Task statement:
Copy out the material from the line holding "has height=785, width=1106." through the line holding "Click the John", inclusive, swapping "green" for "red" and changing nothing else.

--- Start Provided information ---

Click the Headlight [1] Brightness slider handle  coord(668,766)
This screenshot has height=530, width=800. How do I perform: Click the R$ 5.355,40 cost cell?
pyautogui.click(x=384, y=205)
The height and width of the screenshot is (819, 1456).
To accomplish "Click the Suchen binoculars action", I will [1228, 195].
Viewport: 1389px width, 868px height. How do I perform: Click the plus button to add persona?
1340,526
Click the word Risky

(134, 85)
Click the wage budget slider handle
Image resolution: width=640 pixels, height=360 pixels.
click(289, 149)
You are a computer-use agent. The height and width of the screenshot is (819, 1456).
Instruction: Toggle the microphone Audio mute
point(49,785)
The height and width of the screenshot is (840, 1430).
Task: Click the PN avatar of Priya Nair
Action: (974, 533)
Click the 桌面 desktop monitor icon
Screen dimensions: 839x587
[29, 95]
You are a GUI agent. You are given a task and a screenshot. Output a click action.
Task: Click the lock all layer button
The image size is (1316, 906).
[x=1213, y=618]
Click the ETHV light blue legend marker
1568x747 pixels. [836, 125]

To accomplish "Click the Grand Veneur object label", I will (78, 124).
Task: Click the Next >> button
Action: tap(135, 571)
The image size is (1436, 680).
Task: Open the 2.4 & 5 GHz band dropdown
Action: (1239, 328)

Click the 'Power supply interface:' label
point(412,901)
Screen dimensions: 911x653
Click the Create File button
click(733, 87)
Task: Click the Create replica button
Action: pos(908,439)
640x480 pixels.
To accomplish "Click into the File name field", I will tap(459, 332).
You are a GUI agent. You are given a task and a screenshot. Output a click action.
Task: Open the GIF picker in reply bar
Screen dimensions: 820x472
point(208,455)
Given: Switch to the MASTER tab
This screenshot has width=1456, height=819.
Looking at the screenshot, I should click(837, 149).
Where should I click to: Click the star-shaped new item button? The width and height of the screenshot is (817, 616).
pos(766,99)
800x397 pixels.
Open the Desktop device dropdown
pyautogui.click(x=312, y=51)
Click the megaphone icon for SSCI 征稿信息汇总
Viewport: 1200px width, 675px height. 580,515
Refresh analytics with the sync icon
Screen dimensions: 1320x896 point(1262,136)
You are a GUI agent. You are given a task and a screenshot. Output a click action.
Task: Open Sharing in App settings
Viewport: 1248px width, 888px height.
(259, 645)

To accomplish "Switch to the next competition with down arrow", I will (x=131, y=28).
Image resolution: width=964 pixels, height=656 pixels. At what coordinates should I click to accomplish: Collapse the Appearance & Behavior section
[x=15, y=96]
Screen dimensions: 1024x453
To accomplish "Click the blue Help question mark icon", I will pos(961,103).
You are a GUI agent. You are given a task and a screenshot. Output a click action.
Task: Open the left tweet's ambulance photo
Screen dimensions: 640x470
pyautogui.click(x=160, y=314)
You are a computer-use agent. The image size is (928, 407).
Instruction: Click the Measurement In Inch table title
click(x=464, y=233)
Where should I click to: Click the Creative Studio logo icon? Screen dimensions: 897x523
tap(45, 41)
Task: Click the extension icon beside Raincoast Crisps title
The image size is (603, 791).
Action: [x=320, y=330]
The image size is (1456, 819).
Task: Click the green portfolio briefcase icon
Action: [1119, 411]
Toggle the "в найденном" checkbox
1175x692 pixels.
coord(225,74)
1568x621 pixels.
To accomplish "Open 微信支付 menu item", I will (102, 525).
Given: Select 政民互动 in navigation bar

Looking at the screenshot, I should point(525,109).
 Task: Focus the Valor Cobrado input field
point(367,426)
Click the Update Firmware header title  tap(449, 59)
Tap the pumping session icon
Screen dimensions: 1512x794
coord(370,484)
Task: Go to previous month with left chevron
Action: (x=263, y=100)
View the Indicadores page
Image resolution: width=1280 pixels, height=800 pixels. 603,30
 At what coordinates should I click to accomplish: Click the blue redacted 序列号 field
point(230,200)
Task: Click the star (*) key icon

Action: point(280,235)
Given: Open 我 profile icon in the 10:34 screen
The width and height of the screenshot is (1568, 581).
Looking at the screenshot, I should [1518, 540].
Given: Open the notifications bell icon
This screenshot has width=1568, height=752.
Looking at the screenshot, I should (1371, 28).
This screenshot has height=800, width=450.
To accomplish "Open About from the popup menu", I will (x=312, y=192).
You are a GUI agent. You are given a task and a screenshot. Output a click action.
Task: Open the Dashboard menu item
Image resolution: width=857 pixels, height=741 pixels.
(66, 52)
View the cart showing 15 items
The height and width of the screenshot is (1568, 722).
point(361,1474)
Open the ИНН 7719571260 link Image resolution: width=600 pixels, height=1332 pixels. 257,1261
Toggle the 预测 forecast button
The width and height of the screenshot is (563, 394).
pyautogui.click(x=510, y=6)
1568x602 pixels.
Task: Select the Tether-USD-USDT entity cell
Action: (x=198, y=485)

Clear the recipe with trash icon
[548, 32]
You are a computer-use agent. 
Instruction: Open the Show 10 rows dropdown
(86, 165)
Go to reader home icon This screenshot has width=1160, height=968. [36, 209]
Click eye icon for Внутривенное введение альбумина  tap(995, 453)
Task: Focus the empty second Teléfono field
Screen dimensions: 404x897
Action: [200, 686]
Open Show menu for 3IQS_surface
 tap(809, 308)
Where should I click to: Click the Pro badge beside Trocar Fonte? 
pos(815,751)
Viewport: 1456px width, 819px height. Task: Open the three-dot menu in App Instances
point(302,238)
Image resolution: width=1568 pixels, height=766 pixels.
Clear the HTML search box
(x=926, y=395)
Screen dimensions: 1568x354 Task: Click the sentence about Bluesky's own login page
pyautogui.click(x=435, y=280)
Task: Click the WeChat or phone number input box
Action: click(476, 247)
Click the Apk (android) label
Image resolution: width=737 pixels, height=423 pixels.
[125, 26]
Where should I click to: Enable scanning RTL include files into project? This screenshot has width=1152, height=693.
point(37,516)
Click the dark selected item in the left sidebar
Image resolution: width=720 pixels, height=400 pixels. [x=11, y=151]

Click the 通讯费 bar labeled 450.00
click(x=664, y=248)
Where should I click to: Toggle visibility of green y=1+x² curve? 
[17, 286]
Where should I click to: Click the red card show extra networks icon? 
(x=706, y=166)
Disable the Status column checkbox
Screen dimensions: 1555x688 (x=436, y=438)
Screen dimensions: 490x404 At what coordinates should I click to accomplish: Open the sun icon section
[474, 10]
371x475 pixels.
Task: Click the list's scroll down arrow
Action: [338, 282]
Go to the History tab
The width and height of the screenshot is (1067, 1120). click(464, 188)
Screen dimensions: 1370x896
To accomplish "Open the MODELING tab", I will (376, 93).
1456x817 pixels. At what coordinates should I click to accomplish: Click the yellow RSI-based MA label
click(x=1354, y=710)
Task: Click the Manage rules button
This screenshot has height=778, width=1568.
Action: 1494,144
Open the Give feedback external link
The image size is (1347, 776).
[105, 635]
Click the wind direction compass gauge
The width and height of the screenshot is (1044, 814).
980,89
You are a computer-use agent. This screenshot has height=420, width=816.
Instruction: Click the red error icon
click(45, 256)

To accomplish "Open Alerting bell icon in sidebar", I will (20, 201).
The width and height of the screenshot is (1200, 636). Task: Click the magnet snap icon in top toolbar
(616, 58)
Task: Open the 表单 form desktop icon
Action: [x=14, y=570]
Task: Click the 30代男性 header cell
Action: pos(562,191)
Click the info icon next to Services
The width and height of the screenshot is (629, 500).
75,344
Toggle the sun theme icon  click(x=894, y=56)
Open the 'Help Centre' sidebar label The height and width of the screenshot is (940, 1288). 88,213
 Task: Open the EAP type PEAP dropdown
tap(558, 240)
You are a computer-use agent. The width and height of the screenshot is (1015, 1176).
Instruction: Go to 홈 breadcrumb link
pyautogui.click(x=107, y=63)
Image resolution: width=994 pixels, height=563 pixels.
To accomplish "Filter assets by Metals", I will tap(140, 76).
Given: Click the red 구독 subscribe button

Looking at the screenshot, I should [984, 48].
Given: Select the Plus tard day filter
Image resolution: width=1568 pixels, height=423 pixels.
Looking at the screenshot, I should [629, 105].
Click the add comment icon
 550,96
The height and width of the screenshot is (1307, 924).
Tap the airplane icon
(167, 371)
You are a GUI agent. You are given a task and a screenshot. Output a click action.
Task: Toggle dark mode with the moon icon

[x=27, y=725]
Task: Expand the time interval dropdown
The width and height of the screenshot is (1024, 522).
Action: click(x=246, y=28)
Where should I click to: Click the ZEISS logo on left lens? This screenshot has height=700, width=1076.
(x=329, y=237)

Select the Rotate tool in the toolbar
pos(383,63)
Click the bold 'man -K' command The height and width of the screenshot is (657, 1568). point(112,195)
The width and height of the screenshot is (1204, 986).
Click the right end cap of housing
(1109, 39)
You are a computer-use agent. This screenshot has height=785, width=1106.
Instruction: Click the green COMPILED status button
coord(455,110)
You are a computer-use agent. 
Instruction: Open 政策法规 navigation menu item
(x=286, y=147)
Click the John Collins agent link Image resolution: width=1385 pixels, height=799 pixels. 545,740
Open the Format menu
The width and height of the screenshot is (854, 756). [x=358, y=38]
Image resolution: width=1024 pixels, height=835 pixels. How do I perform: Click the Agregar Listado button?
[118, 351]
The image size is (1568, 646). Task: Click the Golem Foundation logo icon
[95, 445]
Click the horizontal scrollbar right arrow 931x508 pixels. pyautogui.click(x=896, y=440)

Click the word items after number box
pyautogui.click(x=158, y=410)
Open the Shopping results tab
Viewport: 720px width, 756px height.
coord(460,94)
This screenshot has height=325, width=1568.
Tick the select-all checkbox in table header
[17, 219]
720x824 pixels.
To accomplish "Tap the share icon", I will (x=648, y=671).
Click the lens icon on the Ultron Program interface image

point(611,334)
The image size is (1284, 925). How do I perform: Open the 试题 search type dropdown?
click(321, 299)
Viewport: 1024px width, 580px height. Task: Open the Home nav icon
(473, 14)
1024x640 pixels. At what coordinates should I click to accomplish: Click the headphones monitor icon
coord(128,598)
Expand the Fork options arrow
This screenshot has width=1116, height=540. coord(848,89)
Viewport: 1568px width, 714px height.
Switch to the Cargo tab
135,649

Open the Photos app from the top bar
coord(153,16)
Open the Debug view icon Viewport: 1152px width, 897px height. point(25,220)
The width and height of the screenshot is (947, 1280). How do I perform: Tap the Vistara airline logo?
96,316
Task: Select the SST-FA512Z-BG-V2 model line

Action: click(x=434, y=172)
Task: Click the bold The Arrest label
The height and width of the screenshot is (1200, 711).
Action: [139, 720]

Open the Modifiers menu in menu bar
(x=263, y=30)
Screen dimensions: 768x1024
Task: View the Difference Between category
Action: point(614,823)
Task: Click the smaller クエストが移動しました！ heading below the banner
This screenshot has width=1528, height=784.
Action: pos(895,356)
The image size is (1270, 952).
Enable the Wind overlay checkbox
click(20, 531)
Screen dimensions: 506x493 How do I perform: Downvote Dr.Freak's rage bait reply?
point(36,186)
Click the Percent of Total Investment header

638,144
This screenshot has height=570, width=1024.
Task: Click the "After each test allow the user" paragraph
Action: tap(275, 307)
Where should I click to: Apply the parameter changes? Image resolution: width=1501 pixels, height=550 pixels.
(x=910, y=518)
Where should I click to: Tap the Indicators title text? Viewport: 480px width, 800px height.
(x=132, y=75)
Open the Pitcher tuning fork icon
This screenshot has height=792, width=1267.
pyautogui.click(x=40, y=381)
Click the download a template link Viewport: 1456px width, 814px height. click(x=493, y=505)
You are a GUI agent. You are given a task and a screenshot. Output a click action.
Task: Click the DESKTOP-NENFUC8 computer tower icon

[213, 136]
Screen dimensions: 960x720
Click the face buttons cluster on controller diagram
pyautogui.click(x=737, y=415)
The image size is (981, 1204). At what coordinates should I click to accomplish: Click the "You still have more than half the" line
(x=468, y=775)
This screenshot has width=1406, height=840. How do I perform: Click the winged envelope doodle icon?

--- End Provided information ---

Finished exercise:
You are a computer-use agent. This screenshot has height=785, width=1106.
Instruction: Click the red COMPILED status button
coord(455,110)
You are a computer-use agent. 
Instruction: Open 政策法规 navigation menu item
(x=286, y=147)
Click the John Collins agent link Image resolution: width=1385 pixels, height=799 pixels. 545,740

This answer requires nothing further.